Di applicazioni cliniche dell’Intelligenza Artificiale ha parlato anche Alberto Tozzi, Head of Predictive and Preventive Medicine Research Unit Ospedale Bambino Gesù Roma: “Il medico vuole fare il meglio per il proprio paziente. Negli anni abbiamo cavalcato la Evidence Based Medicine, che ci ha permesso di passare da qualcosa basato sulle opinioni a qualcosa basato sui fatti. Ora, dal nostro punto di vista, l’Intelligenza Artificiale può diventare un alleato dell’EBM. Per fare questo abbiamo bisogno di tanti dati. Quando costruiamo un algoritmo dobbiamo esprimere il massimo sforzo nell’inclusione dei pazienti, perseguire l’eterogeneità e la diversità dei dati, includere nei modelli AI i determinanti sociali della salute e usare nei modelli AI variabili oggettive”. Cosa sarà quindi l’evidenza del futuro? “Sarà mettere insieme azioni tecnologiche differenti che ci faranno accelerare lo sviluppo di nuove soluzioni. Sarà usare la tecnologia dove ci sono i gap. Lì dove non ci sarà uno specialista sarà l’algoritmo a fare il primo passo, quello verso l’accesso alle cure”.
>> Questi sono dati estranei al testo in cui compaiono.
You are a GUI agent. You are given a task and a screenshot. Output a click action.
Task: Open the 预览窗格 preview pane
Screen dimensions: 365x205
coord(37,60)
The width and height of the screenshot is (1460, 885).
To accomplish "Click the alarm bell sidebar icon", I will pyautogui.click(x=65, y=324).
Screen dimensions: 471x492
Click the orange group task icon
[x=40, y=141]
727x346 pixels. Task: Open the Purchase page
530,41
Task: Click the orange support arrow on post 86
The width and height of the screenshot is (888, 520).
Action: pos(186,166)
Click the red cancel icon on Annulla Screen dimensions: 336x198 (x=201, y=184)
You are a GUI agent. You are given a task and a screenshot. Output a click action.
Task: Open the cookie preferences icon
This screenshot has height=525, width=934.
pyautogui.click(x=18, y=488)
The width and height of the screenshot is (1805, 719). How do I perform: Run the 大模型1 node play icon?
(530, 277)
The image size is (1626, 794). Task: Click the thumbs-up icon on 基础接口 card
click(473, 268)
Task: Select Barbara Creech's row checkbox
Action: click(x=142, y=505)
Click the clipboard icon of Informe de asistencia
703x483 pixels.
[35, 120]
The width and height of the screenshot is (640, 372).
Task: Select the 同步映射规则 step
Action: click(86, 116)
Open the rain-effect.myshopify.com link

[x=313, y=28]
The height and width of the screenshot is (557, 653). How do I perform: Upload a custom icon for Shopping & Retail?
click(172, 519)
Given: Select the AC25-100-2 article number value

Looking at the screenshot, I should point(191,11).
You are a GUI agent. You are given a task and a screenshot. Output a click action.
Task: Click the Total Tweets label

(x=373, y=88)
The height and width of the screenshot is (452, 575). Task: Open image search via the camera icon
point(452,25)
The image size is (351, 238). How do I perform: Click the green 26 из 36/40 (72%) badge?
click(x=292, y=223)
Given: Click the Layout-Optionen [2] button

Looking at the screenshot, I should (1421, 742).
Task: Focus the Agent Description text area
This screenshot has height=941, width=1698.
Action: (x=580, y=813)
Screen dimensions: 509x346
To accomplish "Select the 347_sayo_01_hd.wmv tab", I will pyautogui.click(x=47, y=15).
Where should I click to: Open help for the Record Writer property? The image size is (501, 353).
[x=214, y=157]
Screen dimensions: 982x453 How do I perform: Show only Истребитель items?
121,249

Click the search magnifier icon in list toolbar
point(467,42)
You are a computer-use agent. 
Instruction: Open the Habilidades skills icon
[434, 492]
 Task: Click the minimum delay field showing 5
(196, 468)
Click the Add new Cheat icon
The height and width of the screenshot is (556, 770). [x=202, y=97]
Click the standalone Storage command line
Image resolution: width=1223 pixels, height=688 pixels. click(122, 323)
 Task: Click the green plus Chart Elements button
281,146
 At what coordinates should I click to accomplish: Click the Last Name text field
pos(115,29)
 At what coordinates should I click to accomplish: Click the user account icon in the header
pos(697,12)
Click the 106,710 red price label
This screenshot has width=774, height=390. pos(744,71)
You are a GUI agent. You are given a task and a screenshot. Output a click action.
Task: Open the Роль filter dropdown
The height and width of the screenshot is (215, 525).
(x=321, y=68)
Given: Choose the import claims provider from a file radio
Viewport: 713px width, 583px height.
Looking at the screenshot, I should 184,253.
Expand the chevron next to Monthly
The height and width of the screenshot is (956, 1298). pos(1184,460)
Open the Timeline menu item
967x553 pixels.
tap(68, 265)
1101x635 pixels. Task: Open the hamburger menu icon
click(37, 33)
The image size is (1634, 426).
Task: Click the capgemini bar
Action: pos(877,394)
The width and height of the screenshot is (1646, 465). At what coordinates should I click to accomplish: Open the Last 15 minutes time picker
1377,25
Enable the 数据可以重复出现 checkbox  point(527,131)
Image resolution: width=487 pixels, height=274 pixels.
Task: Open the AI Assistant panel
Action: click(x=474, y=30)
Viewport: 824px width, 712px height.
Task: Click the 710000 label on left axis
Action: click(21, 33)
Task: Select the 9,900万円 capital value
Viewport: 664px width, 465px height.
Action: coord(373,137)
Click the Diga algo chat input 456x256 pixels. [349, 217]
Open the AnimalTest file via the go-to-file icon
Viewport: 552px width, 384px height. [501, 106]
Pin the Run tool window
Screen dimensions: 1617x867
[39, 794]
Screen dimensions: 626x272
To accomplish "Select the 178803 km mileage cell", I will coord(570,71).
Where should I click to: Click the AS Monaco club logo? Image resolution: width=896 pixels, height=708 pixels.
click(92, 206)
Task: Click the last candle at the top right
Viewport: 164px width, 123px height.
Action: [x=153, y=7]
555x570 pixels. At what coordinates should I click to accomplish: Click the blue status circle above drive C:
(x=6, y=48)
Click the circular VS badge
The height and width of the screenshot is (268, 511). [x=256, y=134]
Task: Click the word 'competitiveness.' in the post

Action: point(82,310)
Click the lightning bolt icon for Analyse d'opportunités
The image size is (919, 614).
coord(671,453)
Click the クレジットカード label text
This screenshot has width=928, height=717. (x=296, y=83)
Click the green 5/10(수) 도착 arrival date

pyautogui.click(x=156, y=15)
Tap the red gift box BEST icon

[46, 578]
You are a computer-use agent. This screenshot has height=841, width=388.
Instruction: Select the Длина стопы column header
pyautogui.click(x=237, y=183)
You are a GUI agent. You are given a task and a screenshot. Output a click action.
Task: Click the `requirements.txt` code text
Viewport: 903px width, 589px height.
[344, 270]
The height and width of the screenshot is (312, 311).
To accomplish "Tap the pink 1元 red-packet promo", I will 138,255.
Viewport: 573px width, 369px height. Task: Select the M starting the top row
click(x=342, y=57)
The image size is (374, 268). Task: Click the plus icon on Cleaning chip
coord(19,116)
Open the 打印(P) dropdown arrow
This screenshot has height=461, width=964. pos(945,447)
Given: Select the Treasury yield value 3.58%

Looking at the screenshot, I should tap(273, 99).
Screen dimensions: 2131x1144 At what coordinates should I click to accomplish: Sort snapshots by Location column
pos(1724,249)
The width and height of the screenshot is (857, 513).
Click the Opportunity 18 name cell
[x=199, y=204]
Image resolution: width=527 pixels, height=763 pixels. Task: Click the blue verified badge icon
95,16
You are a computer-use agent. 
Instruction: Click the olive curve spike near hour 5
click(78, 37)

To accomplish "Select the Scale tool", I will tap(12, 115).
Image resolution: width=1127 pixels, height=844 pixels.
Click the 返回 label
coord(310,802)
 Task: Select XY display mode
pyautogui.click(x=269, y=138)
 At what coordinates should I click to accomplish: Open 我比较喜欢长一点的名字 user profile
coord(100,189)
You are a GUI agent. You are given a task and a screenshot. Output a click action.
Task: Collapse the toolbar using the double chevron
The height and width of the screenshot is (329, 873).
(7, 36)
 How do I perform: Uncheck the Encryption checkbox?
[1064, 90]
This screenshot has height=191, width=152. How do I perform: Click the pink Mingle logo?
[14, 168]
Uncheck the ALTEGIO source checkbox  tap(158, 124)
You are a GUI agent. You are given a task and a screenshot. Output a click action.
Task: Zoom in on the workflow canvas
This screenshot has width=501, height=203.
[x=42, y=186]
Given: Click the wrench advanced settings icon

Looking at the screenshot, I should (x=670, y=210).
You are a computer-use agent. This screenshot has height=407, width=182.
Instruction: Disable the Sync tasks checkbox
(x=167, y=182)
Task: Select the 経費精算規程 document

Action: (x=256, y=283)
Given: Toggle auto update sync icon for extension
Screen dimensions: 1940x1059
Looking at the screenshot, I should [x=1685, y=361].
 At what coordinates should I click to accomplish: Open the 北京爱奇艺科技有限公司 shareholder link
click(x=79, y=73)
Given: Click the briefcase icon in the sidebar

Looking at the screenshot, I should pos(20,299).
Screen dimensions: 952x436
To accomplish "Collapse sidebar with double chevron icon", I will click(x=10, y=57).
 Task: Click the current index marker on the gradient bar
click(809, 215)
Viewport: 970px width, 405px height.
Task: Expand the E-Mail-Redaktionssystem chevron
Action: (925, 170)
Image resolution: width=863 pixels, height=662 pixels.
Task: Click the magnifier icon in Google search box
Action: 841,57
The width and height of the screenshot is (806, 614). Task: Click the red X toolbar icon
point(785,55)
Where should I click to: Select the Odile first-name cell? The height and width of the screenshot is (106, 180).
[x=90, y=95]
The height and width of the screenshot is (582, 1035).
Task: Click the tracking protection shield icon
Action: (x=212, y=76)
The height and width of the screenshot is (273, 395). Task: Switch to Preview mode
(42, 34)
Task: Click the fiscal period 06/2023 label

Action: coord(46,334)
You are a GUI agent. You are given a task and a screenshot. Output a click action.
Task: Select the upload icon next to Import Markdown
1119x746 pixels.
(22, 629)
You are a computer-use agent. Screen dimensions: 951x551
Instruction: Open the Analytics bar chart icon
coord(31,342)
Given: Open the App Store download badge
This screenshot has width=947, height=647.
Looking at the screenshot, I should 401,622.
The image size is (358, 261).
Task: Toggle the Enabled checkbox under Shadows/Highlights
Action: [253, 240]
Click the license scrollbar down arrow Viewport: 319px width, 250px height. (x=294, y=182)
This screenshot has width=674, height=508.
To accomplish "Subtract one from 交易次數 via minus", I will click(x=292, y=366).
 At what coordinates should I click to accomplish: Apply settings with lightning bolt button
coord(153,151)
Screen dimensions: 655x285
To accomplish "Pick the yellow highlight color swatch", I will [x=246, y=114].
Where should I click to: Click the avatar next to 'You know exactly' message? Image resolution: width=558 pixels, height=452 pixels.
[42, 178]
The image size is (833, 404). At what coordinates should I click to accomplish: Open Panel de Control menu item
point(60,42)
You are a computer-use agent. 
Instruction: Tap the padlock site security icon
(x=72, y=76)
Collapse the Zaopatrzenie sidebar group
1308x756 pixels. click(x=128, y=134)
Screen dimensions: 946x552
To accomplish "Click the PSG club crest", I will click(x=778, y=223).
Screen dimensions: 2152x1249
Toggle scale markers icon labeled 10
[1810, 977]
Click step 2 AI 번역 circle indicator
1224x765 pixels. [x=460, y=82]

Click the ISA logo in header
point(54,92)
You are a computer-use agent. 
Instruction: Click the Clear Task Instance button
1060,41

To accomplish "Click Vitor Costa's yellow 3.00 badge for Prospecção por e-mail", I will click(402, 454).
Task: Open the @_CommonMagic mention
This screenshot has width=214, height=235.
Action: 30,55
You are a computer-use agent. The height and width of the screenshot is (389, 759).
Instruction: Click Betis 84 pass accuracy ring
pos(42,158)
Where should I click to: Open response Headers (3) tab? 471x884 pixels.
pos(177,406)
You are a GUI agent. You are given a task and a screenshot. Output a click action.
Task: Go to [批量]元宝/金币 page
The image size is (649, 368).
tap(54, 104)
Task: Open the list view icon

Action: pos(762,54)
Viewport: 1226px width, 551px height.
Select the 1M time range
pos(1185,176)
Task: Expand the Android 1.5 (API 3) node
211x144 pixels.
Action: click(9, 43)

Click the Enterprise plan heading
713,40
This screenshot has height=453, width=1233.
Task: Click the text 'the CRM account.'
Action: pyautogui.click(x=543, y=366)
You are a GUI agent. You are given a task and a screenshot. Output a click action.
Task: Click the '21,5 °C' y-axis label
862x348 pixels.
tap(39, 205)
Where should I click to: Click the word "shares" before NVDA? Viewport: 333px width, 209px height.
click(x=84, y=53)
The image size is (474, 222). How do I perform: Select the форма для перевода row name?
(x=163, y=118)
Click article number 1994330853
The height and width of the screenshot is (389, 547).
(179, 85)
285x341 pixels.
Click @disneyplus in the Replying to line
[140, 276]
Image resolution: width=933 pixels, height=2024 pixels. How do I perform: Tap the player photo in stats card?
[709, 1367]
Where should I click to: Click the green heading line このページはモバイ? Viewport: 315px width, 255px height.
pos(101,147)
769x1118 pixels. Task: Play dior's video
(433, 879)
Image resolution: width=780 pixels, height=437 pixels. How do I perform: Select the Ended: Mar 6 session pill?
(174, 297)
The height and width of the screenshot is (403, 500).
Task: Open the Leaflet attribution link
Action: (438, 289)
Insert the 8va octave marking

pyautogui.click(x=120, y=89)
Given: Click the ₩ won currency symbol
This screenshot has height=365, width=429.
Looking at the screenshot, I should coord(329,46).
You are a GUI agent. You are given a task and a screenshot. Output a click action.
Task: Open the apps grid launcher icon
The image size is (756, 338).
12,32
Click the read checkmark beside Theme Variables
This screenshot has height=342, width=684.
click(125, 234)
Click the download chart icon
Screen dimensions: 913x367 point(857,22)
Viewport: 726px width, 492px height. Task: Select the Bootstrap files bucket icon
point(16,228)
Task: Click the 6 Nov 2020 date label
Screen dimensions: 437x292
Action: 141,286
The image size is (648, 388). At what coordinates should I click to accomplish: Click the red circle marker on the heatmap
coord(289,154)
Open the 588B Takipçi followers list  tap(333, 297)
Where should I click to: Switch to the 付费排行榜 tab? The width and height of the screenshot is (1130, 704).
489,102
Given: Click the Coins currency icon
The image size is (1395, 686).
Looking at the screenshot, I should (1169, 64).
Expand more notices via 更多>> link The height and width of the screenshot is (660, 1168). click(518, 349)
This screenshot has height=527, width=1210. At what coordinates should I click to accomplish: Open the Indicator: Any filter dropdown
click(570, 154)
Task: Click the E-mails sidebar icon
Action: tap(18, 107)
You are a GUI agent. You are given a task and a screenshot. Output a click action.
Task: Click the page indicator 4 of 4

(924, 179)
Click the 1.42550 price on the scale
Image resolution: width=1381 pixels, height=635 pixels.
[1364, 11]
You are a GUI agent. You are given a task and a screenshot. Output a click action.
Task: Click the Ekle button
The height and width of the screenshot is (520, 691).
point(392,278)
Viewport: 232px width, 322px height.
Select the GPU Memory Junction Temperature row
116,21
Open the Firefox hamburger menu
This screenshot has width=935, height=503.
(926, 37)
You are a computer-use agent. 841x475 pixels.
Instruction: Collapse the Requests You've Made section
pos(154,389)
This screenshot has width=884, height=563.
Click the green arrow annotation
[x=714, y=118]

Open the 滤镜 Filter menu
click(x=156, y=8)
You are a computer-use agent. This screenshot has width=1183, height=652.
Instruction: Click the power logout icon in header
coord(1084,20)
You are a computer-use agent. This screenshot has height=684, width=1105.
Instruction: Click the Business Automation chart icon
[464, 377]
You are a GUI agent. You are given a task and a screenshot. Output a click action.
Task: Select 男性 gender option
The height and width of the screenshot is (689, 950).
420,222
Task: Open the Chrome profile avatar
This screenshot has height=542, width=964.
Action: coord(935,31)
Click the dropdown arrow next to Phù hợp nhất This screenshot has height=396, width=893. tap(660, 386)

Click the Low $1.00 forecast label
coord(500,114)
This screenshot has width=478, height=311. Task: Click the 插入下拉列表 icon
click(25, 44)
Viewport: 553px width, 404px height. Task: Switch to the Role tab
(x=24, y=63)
Un ultimo esempio di applicazione arriva da Sonia Farah, Ingegnere biomedico Clinica Reumatologica AO “Carlo Urbani” – Jesi: “La medicina predittiva mira a prevedere l’insorgenza, la progressione e le riacutizzazioni delle malattie reumatiche, consentendo interventi precoci e personalizzati. Anticipare eventi clinici critici migliora la gestione delle malattie croniche, riducendo la mortalità e i costi sanitari. Occorre quindi passare da una medicina reattiva a una predittiva, prevedere un uso crescente dell’AI, promuovere la collaborazione tra medici, ingegneri e data scientist, investire nella ricerca per scoprire nuovi biomarcatori e sviluppare terapie sempre più efficaci e mirate. L’Intelligenza Artificiale non sostituirà mai il calore umano e la cura che i medici offrono ai pazienti, ma rappresenta un alleato potente nel migliorare la precisione diagnostica, personalizzare le terapie e prevedere il decorso delle malattie”.